Water supply in Harer is intermittent and unreliable. There could be no water in the tap for more than a week, two weeks or sometimes for a month. When using the shared yard connection, it was not convenient for Kebebush to collect water at night as it is not in her premises. Having the tap in her yard have made it easier to access it anytime when water is available.

Design limitations

The communal latrine built in Harar, the toilets are direct-drop toilets, users defecate directly through a hole into the pit under the 6 toilet rooms. A combination of faces, urine, and any water used for anal cleansing and to clean the toilet floor (the black water) goes in to the pit. However, the communal latrine is not a dry sanitation that only generate black water. Bathing water (grey water) from the 2 shower rooms is also discharged in to the same pit, as all the 6 toilet and 2 shower rooms of the communal latrine share one pit underneath the superstructure of the communal latrine block. Although the ground is perforated to facilitate water of the excreta infiltrate into the soil, the pit wall doesn’t allow infiltration of the water that enter from the toilets and shower rooms as it has fully sealed lining.

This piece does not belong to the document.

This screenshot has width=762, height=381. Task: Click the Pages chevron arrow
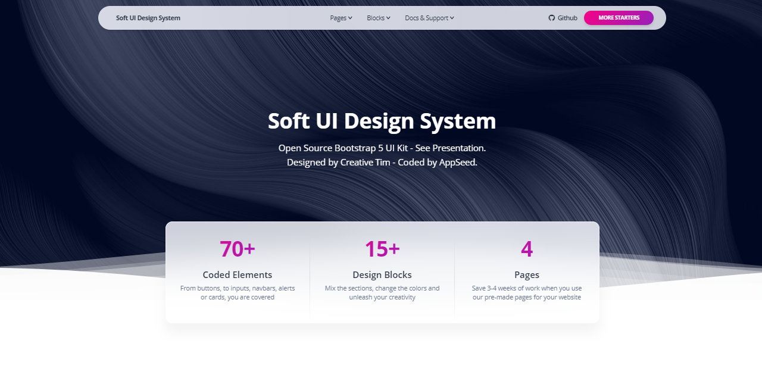pyautogui.click(x=351, y=18)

This will have a drawback that as there is limited infiltration, the water could cause the pit to fill up quick and has to be emptied too often which will be costly for the user. Increased odor can also be a problem, as urine cannot escape from the pit, although there is a vent to let the air out. One might even argue that this is no longer a “pit” toilet as it is unable to drain and act more as a cesspit.

Management of the shared latrine

Cleaning the shared latrine requires collective action from all households rather than an individual. The committee need to organize the households to work together towards keeping the facilities clean by creating cleaning schedules to keep the quality and utilization of the latrine in good condition and to avoid the risk of contaminating household water supplies as the latrine is closer to the crowded neighborhoods.

By working closely with Harar Regional Health Bureau, regular monitoring of the larine by health extension workers in Harar is important to keep the hygienic and sanitation condition of the communal latrine.

During our visit, there was no soap at the hand washing facility. The committee and health bureau can do more awareness creation activities regarding this.